Why are enzymes important to brewing?
Brewers focus on enzymes for two main results. First is starch conversion. “Diastase” enzymes enable long chains of glucose molecules to be “cleaved” into smaller, simpler, glucose linkages. These “conversion” enzymes are loosely defined as a group, with many enzymes in the category specifically targeting degradation of cell walls, hydrolysis of glucose chains, and much more. Barley is a main ingredient of choice due to its balance of enzymes and gelatinization temperatures. It offers a simplified processing compared to other starch sources.
Seedlings use enzymes to convert stored starch into useable energy. With this stored energy the plant is able to build enough structure to begin collecting light for more energy.
Second, and arguably the most important part of brewing, is ethanol production. As brewers, we often say “brewers make wort, but yeast makes beer”. Yeast is essential for brewing primarily because of its ability to metabolize sugar into ethanol. This is done by enzymes within the yeast cell walls. Enzymes such as maltase and invertase allow for processing saccharides into glucose, and eventually into ethanol and carbon dioxide. The desired wort composition varies by style and yeast selection, with glucose monomers influencing ethanol and ester production and polysaccharides providing mouthfeel and body. Without a proper wort composition, yeast will fail to metabolize ethanol.
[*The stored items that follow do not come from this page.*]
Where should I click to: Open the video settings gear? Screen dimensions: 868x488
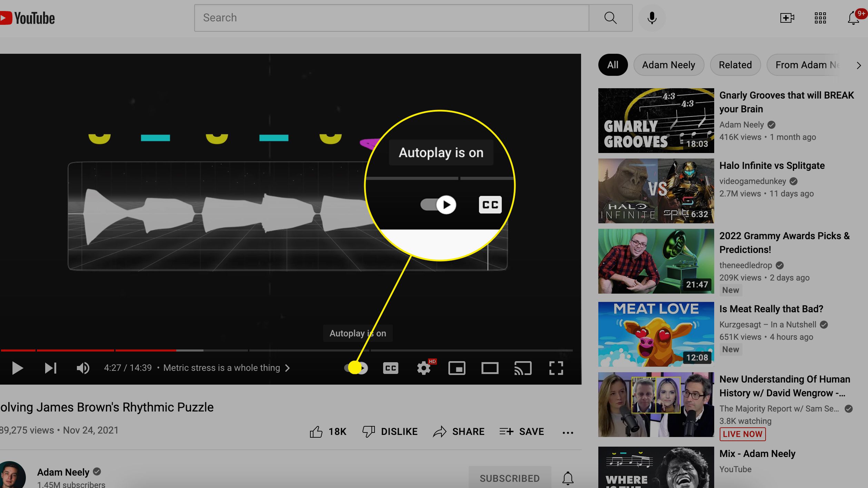(x=424, y=368)
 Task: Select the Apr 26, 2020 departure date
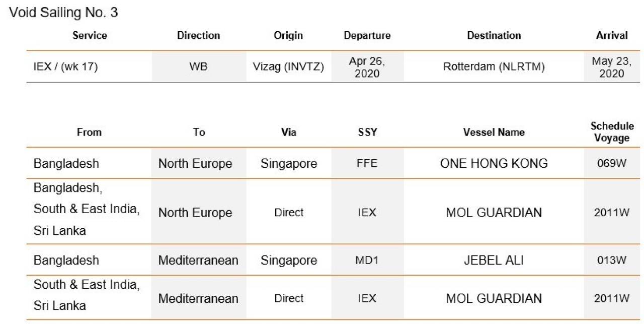[x=367, y=67]
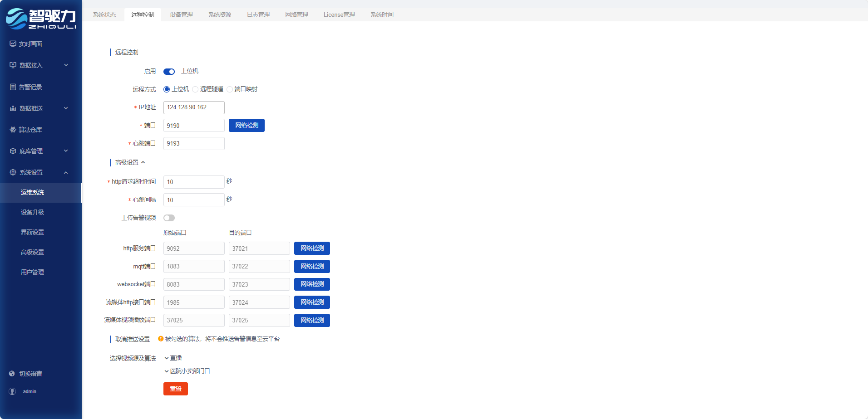The width and height of the screenshot is (868, 419).
Task: Click the 数据接入 icon in sidebar
Action: [x=13, y=65]
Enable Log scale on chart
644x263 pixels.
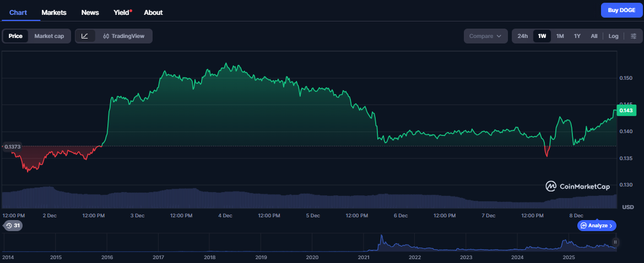coord(613,36)
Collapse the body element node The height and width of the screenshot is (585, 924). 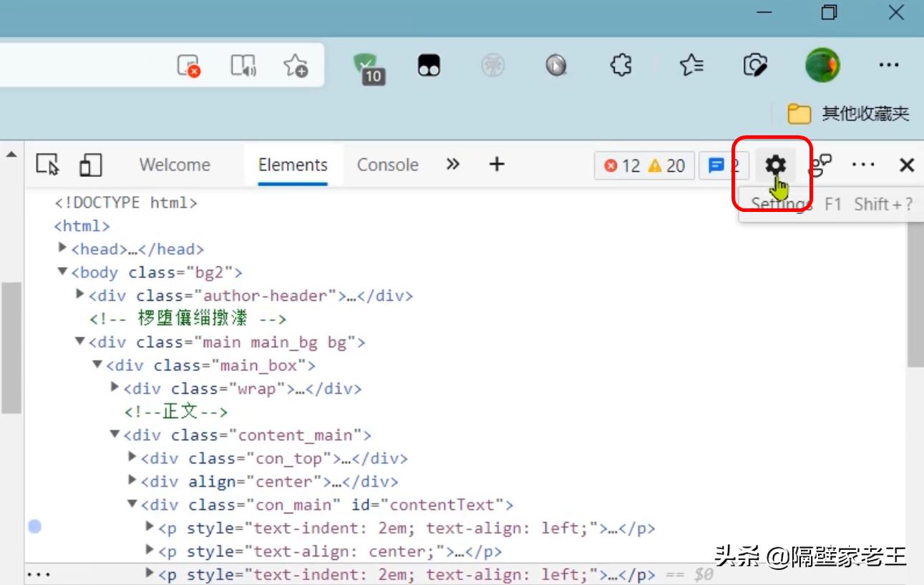coord(61,272)
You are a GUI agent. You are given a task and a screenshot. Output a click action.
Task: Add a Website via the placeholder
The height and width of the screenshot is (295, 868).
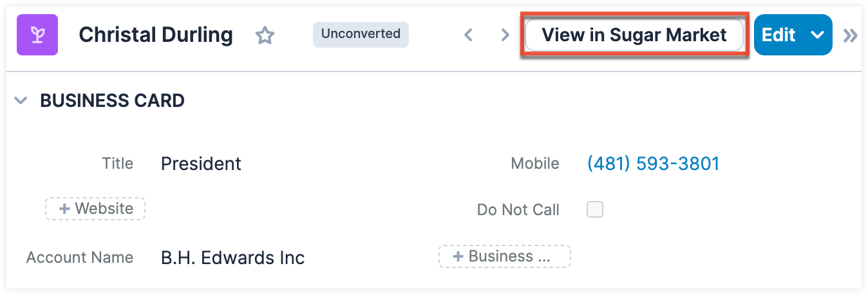pyautogui.click(x=95, y=209)
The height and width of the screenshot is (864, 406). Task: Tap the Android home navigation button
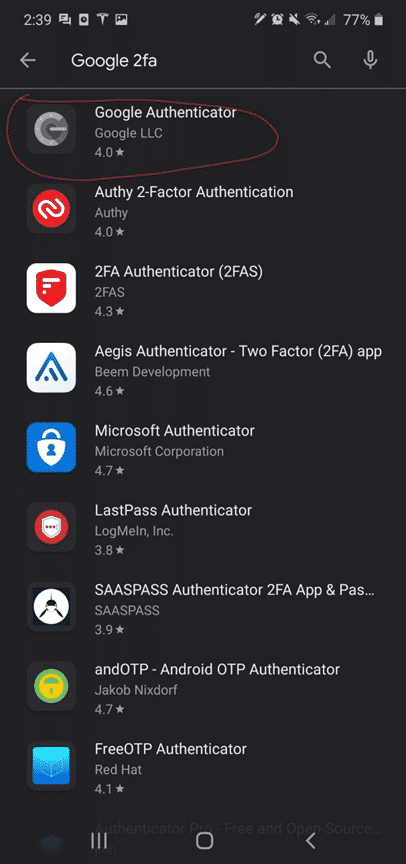(204, 840)
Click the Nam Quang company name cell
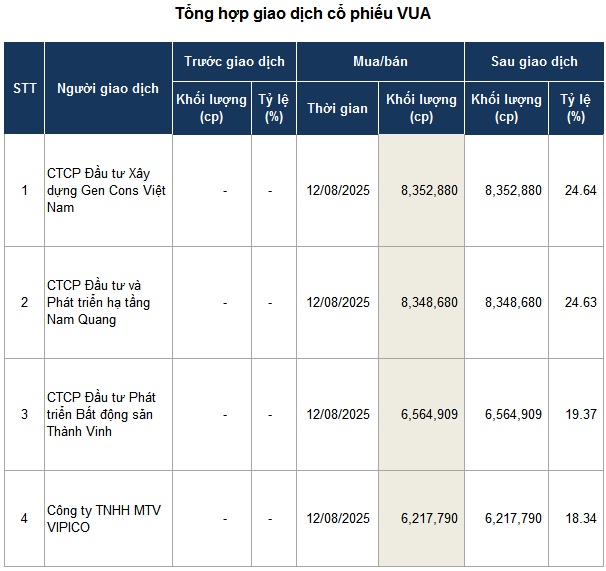 pyautogui.click(x=108, y=302)
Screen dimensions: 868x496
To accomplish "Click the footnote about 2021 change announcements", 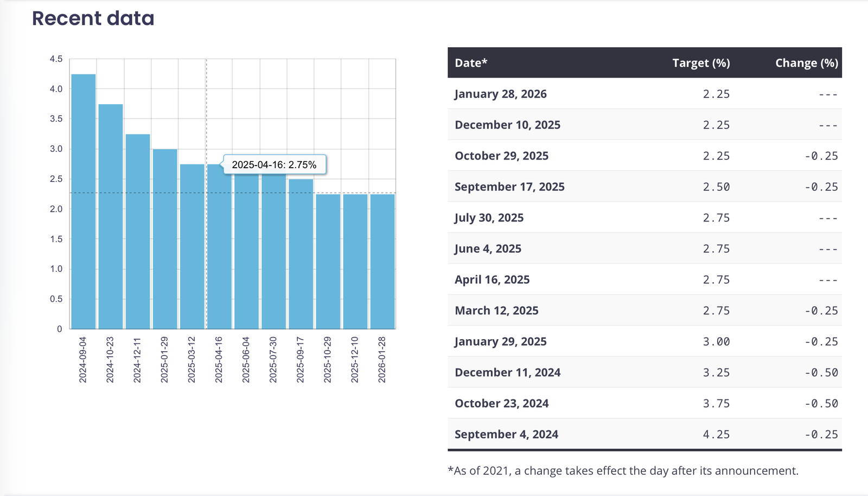I will click(x=623, y=470).
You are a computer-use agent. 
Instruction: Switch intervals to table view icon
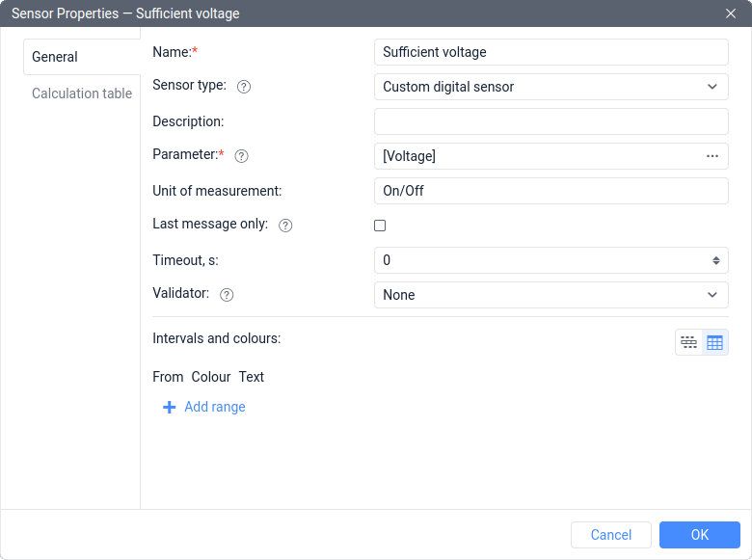[x=714, y=342]
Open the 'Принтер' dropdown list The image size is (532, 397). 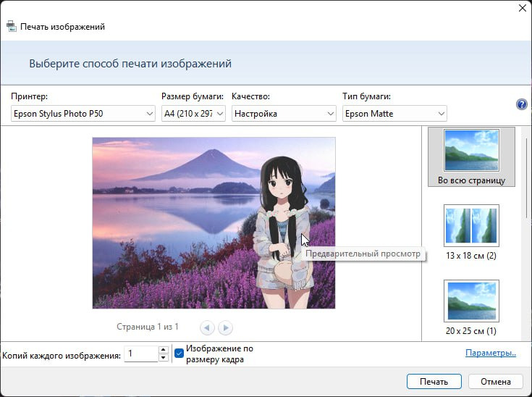point(83,114)
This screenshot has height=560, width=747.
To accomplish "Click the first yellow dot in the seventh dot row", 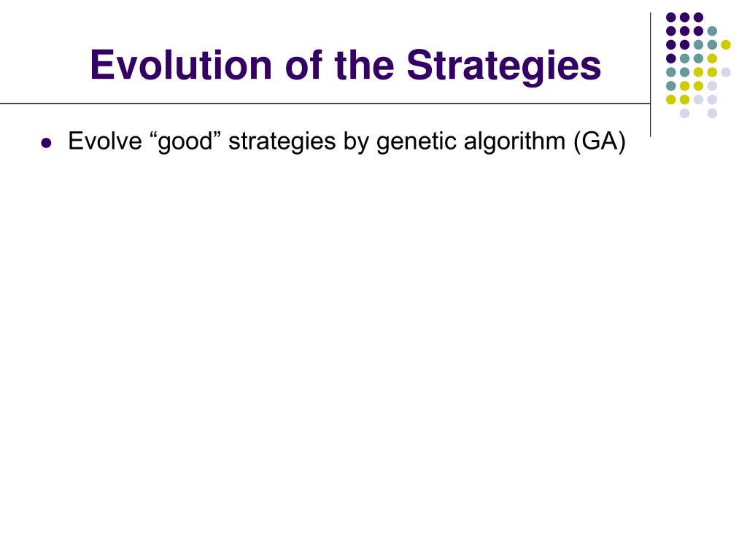I will point(671,99).
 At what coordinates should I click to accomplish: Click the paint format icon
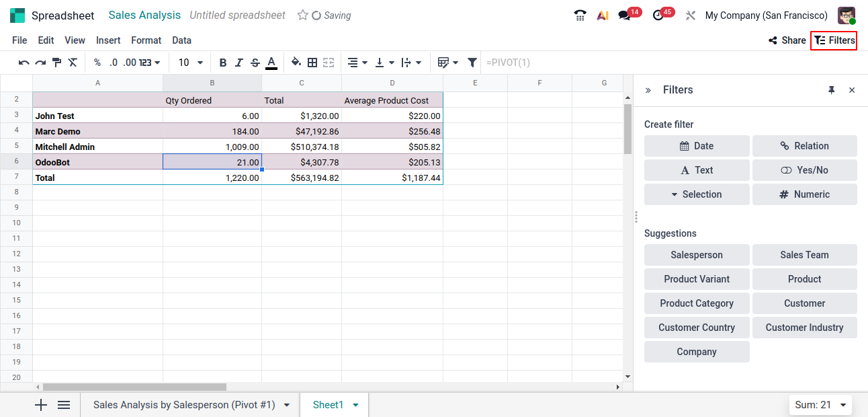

Often overlooked, there are many other enzymes able to aid in processing. From b-glucans in lautering improvements to alpha acetolactate decarboxylase in maturation and stability, enzymes can enhance (or degrade) your efforts. Due diligence is required. Discuss your thoughts with colleagues and friends, and research independently to learn more about targeting enzyme efficacy.
On a final note, some brewers may be hesitant to explore use of supplemental enzyme additions to their processing. The reality is they are already influencing enzyme reactions during the course of their brews. Hydration ratios, temperature and rest times, and even yeast strain selection, all influence the behavior of enzymes during brewing. Manipulating your techniques and ingredients is often looked upon favorably, so let us push a step further and direct our enzymatic attention!